Data for analysis →
•••
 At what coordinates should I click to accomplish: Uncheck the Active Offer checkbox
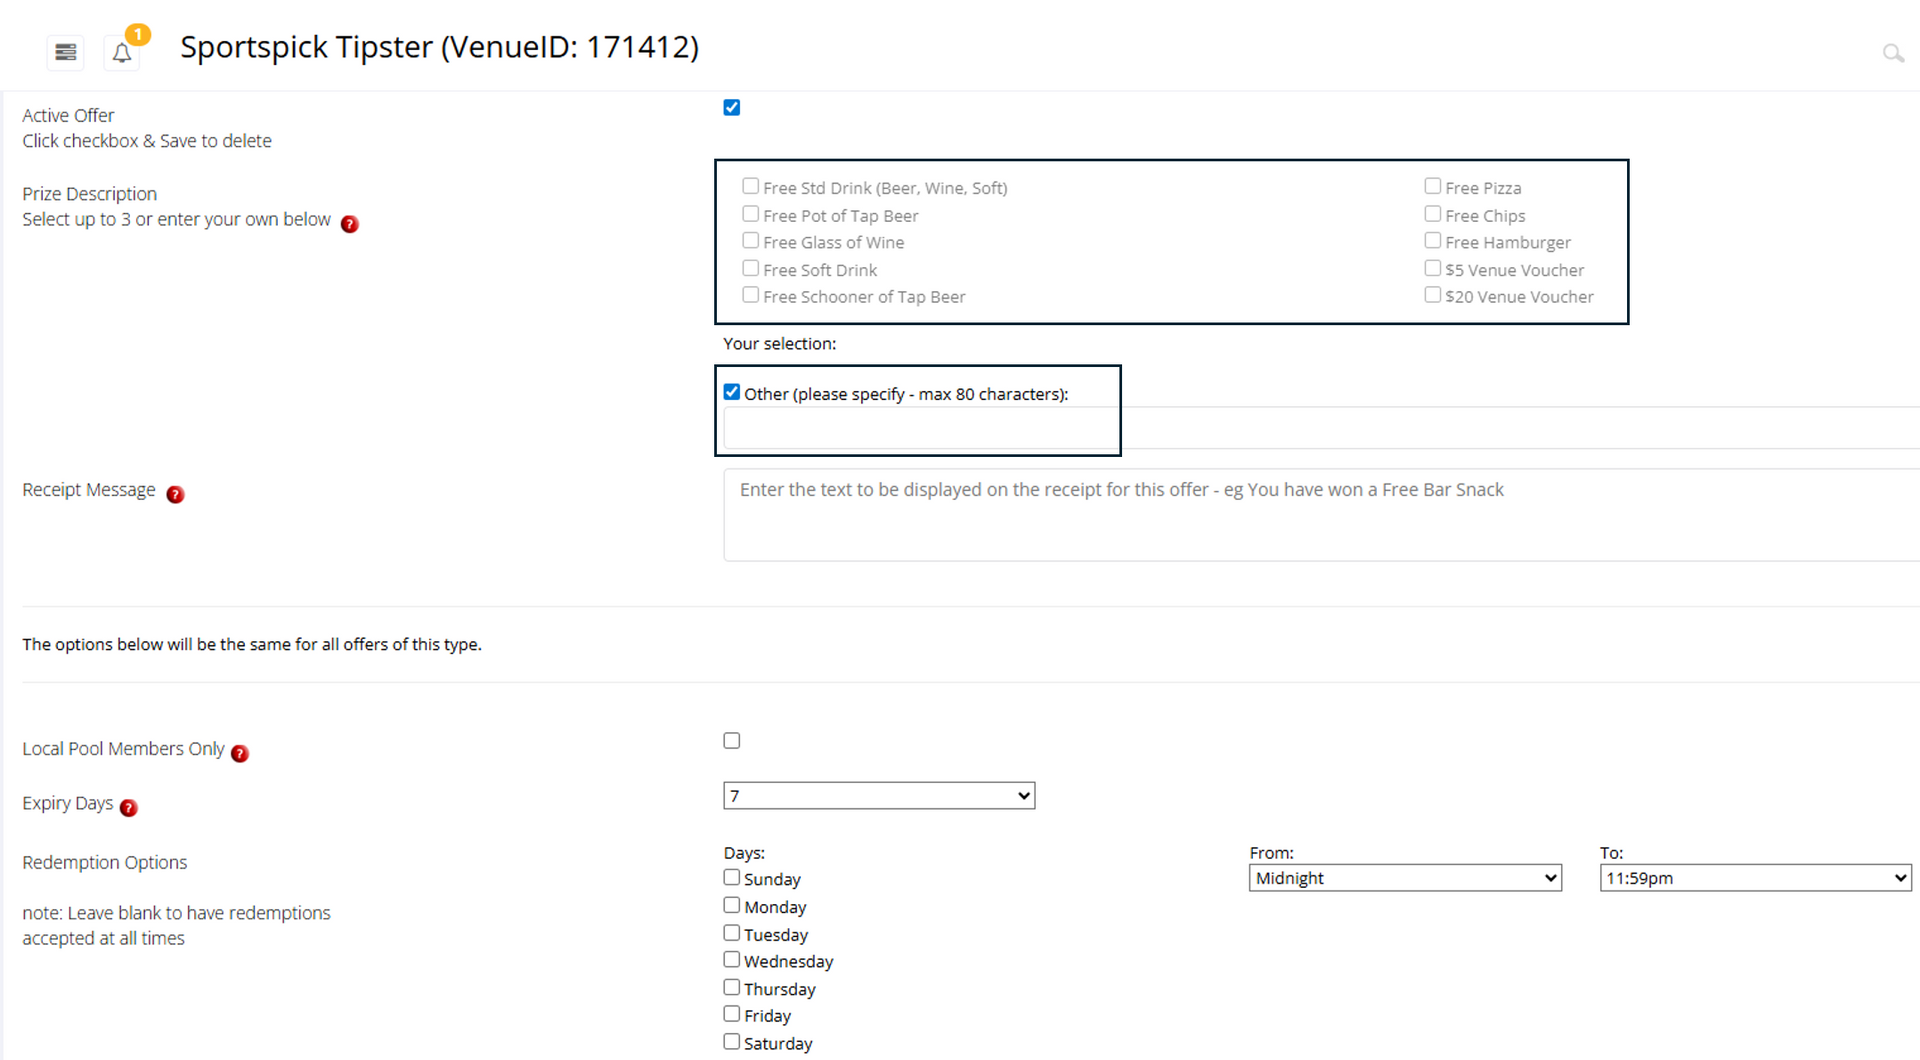[x=732, y=108]
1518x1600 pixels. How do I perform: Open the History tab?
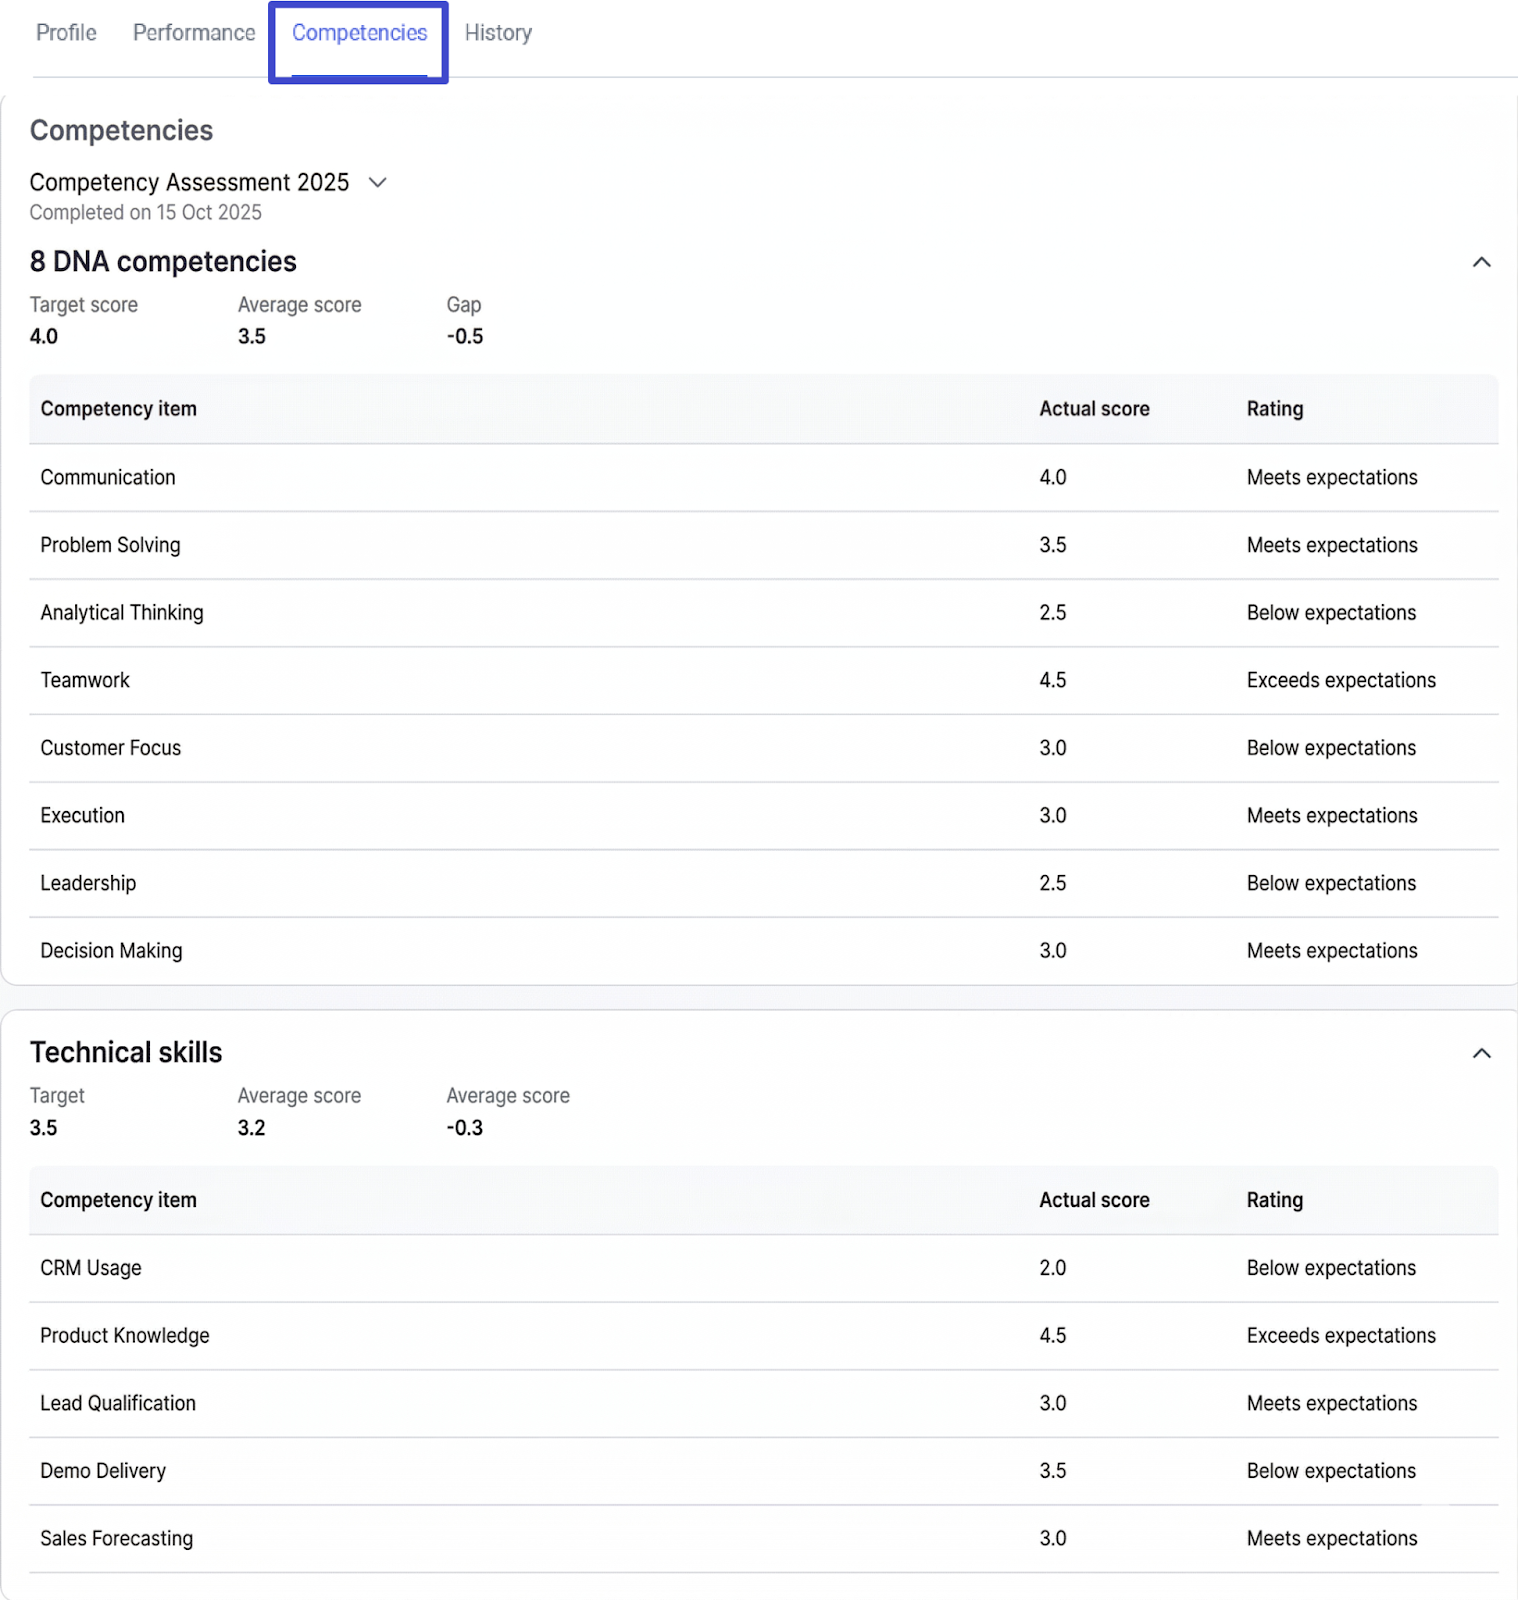pyautogui.click(x=498, y=33)
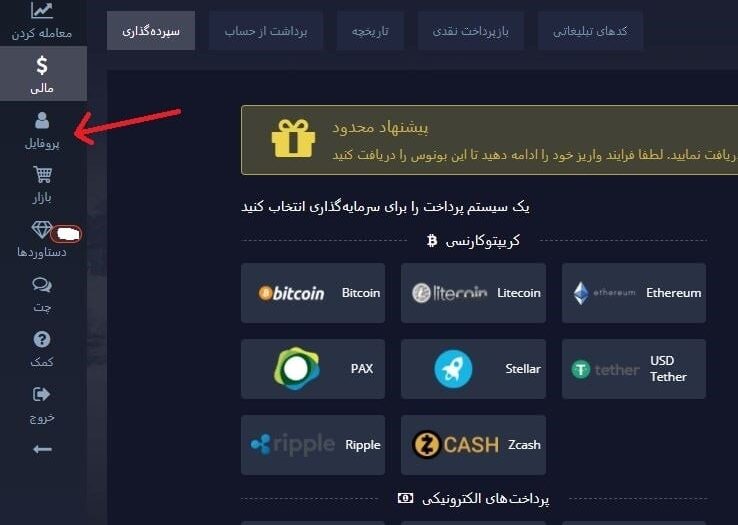Click the yellow gift box bonus banner
Screen dimensions: 738x525
(489, 140)
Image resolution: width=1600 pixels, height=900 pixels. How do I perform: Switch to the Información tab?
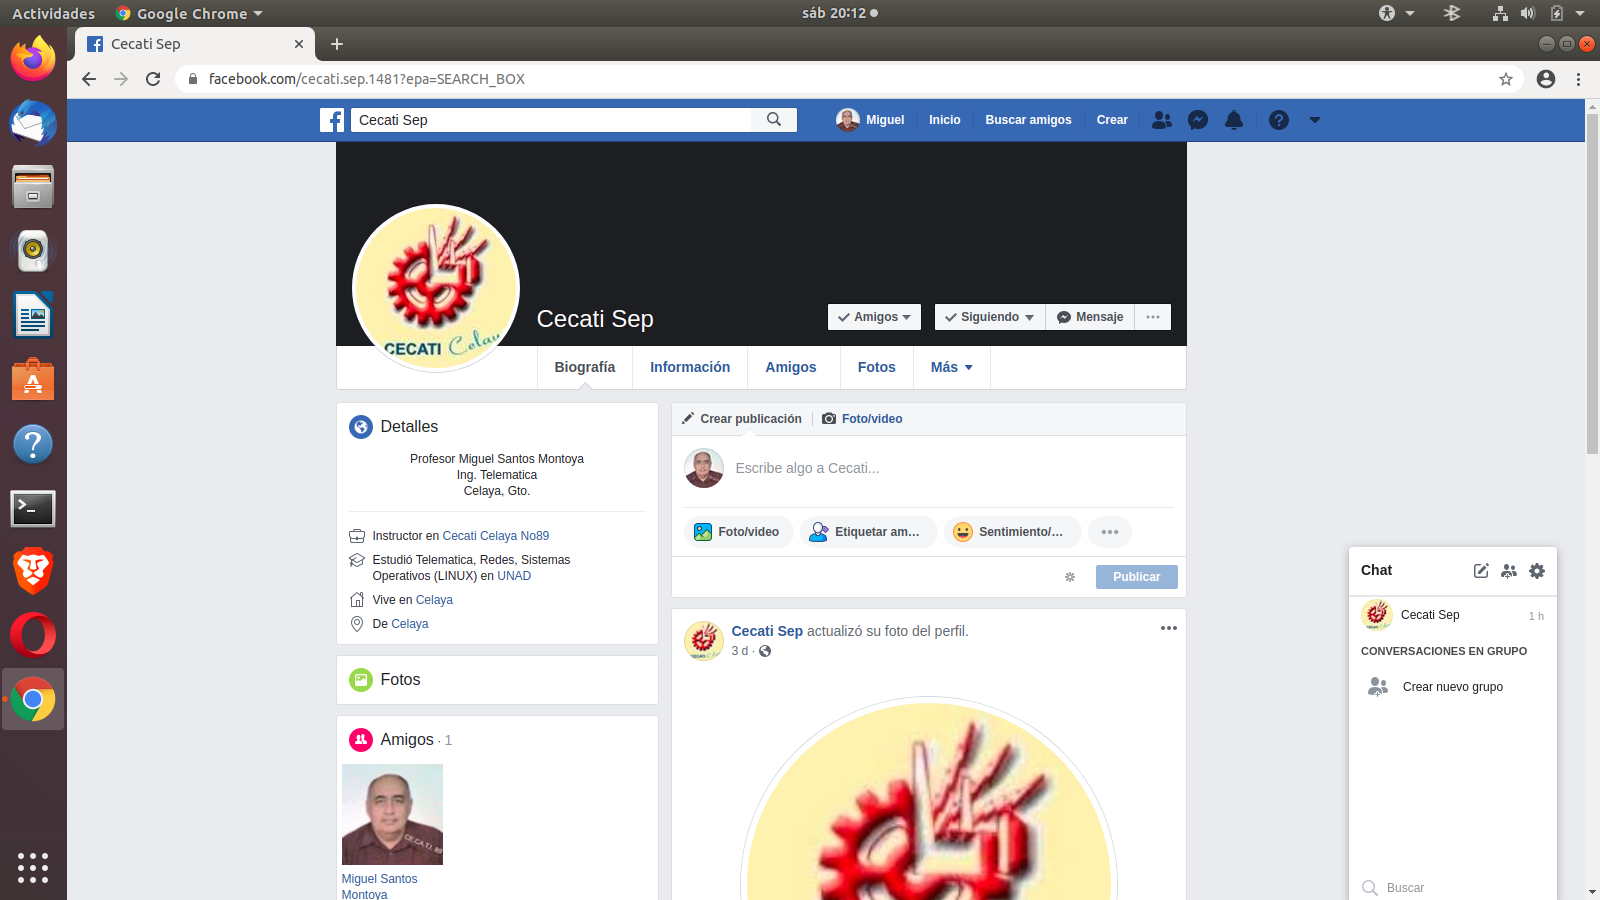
•••
Exercise directions → Begin with the line that contains "1518x1600 pixels. How" and repeat every line through the end of the data, exactly and only those lines, leaving out the pictures.

Answer to the problem →
1518x1600 pixels. How do I perform: Open the History tab?
pyautogui.click(x=498, y=33)
Click the yellow gift box bonus banner
Screen dimensions: 738x525
(489, 140)
Image resolution: width=1600 pixels, height=900 pixels. How do I perform: Switch to the Información tab?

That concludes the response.